* **SUPPLIED ENTRIES**
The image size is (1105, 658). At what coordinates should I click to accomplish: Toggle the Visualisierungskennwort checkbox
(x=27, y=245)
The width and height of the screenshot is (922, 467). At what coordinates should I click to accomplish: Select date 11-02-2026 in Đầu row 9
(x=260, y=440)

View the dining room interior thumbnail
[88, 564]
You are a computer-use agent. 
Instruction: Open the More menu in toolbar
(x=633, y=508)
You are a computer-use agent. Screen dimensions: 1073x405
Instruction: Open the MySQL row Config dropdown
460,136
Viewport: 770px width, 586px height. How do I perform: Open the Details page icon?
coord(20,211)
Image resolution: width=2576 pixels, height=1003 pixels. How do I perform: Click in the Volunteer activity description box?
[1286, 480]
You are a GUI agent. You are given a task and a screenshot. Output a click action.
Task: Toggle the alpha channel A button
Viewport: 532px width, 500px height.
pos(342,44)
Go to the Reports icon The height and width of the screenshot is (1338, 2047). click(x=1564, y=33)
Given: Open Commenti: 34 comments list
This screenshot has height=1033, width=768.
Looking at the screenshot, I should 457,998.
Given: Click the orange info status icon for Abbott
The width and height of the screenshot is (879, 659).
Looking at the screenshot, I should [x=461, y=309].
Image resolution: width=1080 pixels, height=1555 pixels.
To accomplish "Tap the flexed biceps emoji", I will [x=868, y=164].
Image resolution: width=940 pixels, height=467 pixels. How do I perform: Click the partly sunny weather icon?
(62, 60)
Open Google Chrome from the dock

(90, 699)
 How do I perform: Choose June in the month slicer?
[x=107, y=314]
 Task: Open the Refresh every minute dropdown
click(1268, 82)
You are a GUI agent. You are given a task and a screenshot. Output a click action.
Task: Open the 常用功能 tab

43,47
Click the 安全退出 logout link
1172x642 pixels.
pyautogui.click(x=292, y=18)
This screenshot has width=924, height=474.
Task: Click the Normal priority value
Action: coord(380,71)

* **EXERCISE**
Show every line of the records that contains the word "Toggle", copying each one in full.

* **RESULT BELOW**
The image size is (1105, 658). At what coordinates should I click to accomplish: Toggle the Visualisierungskennwort checkbox
Task: Toggle the alpha channel A button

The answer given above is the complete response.